EXCERPT PROVIDED:
______

Almost every software engineer starts their full-time career journey here. The content here breaks down how you can start your career off with a splash and grow past this level as quickly as possible.

Switching teams after joining for 6 months - How to go about it?

Entry-Level Software Engineer at Flatiron Health profile pic
Entry-Level Software Engineer at Flatiron Health

Hey all, I'm a new grad Data Scientist and I've been working for my current employer for about 6 months now. It's a mid-sized company so I didn't get the chance to pick the team when I first joined. I realized not that long into the job that I don't want to stay on this team for the long term, and today I just heard the news about another team actively hiring for Data Scientists. But I'm not sure if I should pursue this opportunity for a few reasons:

  1. I've only been at this company for 6 months and haven't gone through a formal perf cycle yet. This means that I would be evaluated on a "case-by-case basis" and would need approval from the HRBP and my manager.
  2. They are hiring for one level above my current role, although someone on that team told me it's flexible.
  3. My current team is understaffed and is currently hiring as well, so there is a risk of my manager not approving this transfer. This also means I won't have enough time to prepare for the interview.
  4. This is not currently listed on the internal job board (although supposedly this position was only released externally today so the internal job board might have been updated yet)

Here are a few reasons why I want to transfer to the new team:

  1. Due to the scope of the work on my current team, I feel that I'm not learning as much as I'd like to. It's not very technical and relies heavily on specific business contexts. I'm more interested in improving my technical ability in writing code and building products over learning business contexts, at least for now.

______

DATA LINES:

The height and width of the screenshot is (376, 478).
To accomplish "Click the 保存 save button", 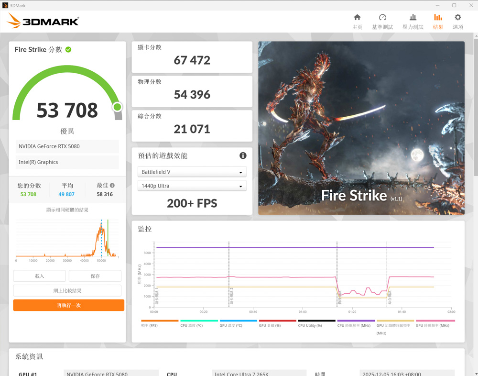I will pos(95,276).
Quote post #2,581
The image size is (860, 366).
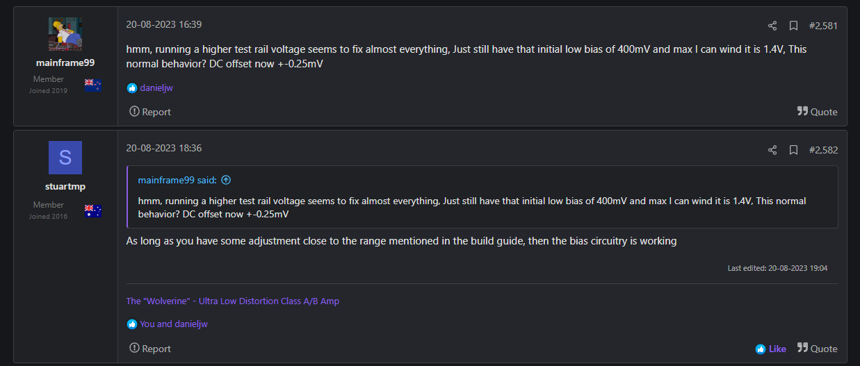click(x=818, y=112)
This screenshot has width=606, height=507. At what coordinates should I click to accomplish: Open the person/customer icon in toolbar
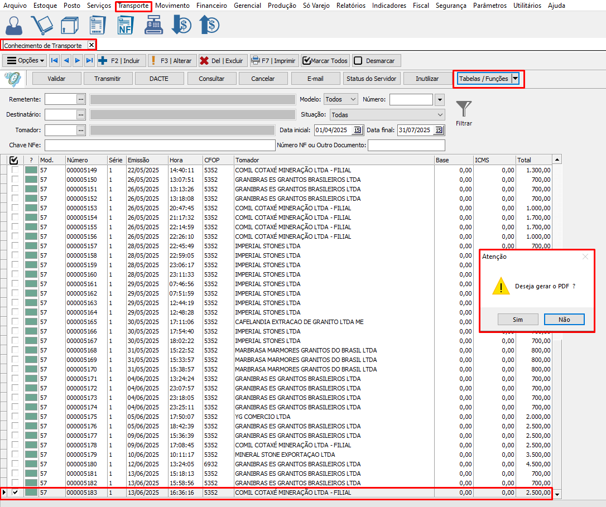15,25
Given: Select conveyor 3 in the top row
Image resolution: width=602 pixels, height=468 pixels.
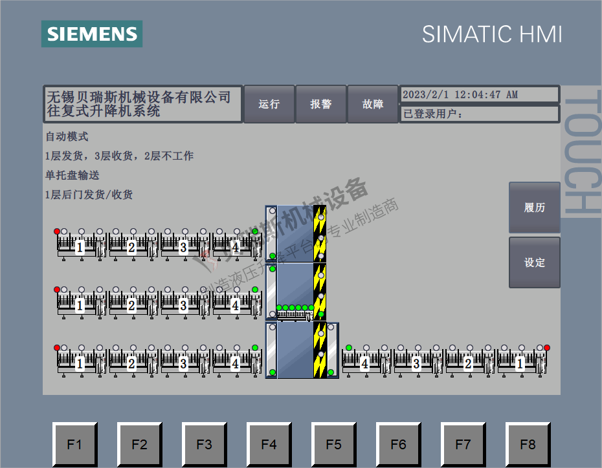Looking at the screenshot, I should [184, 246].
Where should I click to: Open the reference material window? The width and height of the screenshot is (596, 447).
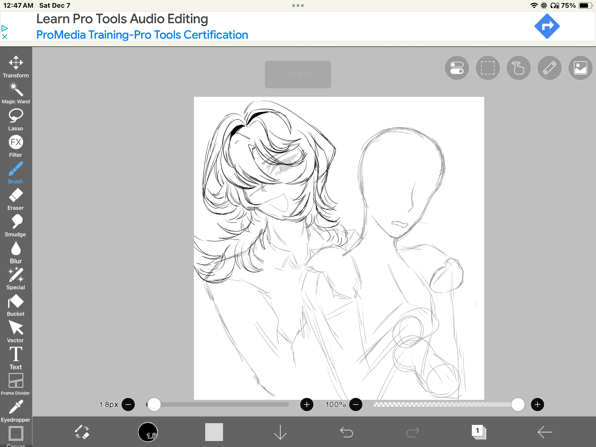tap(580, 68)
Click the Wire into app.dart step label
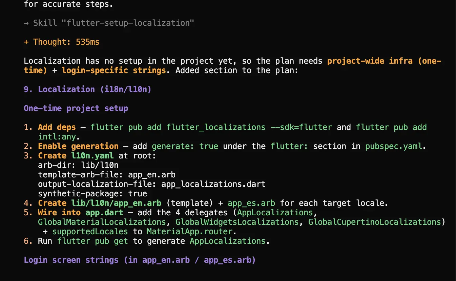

______

PROBLEM TO SOLVE: Copy out the stretch of the post on switching teams from "2. They are" through "been updated yet)". Work only from the post on switching teams, not from the listing.

WRITTEN ANSWER:
2. They are hiring for one level above my current role, although someone on that team told me it's flexible.
  3. My current team is understaffed and is currently hiring as well, so there is a risk of my manager not approving this transfer. This also means I won't have enough time to prepare for the interview.
  4. This is not currently listed on the internal job board (although supposedly this position was only released externally today so the internal job board might have been updated yet)